A classificação para a semifinal veio na última quarta-feira, com uma exibição sólida diante da tcheca Ana Siskova e da polonesa Katarzyna Piter. A vitória por 2 a 0, com parciais de 6/1 e 6/2, foi selada em apenas 59 minutos. O desempenho tem sido dominante: a dupla acumula oito triunfos seguidos na temporada e, nas quatro partidas disputadas até agora na grama inglesa, não perdeu um set sequer, cedendo apenas 17 games.
Luisa não esconde a satisfação com o controle demonstrado em quadra. A brasileira destacou a agressividade da dupla, que impediu o crescimento das adversárias nos confrontos anteriores. A trajetória atual marca a terceira semifinal consecutiva de Grand Slam da parceria, que também atingiu essa fase no Aberto da Austrália e em Roland Garros em 2026.
Para a atleta de 28 anos, o momento é de consolidação. Em 2025, ela já havia batido na trave em Wimbledon ao chegar à final das duplas mistas com o britânico Joe Salisbury — um feito que não era alcançado por uma brasileira desde Maria Esther Bueno, em 1967. Naquela oportunidade, o título escapou contra a dupla formada pelo holandês Sem Verbeek e pela tcheca Katerina Siniakova.

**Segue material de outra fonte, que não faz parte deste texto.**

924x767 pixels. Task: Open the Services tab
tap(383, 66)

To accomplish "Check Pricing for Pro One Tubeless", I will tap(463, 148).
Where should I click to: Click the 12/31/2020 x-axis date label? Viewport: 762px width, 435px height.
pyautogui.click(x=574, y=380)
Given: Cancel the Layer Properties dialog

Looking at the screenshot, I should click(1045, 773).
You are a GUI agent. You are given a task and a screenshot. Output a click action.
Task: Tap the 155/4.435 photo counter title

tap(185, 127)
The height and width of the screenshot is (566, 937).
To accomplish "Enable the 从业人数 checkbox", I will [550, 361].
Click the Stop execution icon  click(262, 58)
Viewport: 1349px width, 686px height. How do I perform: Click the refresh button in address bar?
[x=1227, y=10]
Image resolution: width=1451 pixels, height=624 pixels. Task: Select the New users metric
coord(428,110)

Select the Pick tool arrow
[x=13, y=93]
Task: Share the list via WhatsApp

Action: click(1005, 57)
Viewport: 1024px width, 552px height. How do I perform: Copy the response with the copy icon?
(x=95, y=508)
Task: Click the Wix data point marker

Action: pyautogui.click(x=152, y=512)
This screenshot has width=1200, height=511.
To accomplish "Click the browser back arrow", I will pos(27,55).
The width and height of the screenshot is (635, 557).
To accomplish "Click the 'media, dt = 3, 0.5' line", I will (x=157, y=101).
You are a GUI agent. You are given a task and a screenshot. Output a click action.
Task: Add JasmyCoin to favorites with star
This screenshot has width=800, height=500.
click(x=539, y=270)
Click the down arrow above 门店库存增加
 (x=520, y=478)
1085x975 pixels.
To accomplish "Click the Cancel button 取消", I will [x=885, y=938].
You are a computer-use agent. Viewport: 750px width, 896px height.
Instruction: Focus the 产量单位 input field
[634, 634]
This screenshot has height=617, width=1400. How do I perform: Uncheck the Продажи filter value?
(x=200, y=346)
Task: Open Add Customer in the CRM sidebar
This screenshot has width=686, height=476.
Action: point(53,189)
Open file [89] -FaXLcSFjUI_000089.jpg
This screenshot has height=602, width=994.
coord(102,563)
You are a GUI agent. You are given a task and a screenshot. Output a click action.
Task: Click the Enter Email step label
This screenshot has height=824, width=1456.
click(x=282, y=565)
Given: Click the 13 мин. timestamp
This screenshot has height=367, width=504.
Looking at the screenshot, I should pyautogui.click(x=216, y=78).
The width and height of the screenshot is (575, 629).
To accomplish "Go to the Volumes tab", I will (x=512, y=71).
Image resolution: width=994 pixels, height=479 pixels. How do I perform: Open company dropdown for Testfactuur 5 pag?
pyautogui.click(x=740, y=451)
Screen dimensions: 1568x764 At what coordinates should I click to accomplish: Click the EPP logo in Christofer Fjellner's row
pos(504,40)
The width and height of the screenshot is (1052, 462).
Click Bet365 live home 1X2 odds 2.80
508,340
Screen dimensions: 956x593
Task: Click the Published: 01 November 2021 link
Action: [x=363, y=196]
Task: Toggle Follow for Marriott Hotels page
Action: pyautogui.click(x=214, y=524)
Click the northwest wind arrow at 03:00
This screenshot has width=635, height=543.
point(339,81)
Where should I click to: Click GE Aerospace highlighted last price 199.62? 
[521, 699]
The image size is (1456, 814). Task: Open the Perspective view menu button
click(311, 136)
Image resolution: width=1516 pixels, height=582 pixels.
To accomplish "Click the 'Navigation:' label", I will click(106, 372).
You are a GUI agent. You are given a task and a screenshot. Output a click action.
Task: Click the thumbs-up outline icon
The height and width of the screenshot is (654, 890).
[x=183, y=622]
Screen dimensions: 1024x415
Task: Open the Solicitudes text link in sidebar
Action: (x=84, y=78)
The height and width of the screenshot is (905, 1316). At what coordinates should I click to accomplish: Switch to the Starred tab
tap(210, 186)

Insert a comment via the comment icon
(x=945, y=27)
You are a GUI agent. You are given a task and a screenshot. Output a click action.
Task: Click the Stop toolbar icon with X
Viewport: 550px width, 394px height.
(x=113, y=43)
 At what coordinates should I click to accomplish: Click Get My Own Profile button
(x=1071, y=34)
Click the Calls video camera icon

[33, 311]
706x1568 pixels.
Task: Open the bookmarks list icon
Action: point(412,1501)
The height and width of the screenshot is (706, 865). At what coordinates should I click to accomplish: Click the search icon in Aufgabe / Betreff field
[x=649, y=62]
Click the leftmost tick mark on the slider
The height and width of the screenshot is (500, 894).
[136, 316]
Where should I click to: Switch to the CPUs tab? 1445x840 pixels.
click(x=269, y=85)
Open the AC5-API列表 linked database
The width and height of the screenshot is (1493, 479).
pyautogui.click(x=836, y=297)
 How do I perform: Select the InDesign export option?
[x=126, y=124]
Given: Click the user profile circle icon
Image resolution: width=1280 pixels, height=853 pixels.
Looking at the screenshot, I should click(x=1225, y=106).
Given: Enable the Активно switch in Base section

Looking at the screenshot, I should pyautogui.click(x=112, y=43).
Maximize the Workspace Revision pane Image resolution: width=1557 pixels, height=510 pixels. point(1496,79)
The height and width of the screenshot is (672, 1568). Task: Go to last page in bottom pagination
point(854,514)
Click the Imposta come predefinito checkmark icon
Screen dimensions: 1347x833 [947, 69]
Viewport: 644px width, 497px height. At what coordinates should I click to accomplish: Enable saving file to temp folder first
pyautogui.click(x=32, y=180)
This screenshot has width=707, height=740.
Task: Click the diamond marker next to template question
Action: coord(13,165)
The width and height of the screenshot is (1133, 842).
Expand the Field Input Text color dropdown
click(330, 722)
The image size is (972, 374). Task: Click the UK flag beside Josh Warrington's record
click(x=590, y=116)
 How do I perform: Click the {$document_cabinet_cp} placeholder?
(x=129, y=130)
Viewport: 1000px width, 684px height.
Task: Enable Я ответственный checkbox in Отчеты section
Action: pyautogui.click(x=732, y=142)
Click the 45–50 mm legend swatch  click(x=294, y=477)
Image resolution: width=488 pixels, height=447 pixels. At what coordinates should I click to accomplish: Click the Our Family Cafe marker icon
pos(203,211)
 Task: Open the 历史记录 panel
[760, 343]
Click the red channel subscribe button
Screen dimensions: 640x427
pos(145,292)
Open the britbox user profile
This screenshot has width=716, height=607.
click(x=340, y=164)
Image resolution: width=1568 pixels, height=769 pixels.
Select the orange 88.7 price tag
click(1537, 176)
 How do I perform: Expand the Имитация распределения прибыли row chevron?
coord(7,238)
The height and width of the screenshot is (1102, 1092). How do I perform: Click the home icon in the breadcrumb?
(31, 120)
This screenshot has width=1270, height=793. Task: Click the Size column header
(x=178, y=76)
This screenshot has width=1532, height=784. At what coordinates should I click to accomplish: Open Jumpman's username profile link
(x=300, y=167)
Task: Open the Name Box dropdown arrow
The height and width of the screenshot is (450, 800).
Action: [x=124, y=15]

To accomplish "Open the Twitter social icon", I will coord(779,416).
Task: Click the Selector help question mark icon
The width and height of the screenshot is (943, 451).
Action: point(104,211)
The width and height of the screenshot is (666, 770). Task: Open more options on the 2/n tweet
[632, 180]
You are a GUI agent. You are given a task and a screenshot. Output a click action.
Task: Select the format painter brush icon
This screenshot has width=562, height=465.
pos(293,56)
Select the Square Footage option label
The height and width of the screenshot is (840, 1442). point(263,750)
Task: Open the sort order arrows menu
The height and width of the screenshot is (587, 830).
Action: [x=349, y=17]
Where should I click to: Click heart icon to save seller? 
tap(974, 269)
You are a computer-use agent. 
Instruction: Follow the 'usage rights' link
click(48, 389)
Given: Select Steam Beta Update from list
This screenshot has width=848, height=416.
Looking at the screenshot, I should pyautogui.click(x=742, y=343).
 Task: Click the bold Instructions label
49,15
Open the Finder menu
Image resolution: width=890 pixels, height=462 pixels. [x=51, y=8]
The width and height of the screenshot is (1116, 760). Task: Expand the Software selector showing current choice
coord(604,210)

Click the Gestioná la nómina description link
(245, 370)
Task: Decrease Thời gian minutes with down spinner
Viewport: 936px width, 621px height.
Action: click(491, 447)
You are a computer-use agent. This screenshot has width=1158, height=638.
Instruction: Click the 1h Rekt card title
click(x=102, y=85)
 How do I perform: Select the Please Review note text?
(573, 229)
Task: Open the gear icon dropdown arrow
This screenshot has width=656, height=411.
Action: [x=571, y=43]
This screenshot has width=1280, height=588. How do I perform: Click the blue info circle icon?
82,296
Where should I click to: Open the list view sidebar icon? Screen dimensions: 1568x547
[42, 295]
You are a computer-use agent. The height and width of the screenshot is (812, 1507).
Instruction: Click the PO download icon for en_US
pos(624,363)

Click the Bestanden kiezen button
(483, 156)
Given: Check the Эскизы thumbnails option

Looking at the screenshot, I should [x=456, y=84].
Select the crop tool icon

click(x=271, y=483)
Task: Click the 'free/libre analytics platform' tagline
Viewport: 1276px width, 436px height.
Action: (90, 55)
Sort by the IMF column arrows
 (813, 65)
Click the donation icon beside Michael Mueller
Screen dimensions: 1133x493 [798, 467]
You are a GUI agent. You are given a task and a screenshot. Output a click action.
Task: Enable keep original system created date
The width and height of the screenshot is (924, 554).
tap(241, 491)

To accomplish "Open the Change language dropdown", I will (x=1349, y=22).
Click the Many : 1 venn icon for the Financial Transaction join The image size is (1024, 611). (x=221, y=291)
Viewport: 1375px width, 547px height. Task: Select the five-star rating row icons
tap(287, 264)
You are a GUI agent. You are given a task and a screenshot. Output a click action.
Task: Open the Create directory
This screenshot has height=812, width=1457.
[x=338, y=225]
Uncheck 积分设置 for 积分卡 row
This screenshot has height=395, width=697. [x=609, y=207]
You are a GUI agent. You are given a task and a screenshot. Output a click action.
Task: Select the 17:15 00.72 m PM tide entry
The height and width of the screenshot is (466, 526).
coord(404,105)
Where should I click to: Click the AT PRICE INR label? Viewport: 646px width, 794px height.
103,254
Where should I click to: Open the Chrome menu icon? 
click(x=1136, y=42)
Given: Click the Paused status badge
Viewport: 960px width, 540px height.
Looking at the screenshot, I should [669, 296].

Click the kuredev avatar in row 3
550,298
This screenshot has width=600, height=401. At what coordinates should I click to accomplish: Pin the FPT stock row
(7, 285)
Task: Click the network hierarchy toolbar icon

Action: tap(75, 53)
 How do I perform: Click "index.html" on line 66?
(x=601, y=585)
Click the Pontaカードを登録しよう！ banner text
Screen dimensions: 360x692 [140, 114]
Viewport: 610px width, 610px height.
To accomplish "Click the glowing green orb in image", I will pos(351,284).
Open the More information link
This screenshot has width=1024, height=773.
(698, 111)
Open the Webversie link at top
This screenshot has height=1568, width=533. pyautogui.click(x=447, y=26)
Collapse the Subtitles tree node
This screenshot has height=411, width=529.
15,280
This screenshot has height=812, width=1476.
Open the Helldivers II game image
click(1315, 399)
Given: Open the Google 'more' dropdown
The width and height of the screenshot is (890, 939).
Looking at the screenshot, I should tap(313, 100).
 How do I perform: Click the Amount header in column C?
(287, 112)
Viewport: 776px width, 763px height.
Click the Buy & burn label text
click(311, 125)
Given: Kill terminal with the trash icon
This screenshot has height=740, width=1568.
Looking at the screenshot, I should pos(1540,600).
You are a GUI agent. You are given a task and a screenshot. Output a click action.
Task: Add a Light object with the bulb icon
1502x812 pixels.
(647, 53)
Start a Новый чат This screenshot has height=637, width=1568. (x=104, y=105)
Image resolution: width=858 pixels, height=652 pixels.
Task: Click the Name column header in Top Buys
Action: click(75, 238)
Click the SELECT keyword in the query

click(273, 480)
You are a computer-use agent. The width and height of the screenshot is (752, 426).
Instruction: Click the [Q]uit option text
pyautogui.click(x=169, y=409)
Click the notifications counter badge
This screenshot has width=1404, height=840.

A atual campanha em Londres já assegura a Stefani um lugar no top-5 do ranking mundial da WTA, com a quinta posição garantida independentemente do resultado de hoje. Caso avance para a decisão, a brasileira alcançará o quarto posto. Apesar da ascensão na lista da associação, a tenista — que carrega no currículo um bronze olímpico conquistado em Tóquio ao lado de Laura Pigossi — mantém o foco no curto prazo. Para ela, o ranking é apenas uma consequência natural de um trabalho que prioriza, jogo a jogo, o nível técnico apresentado em quadra.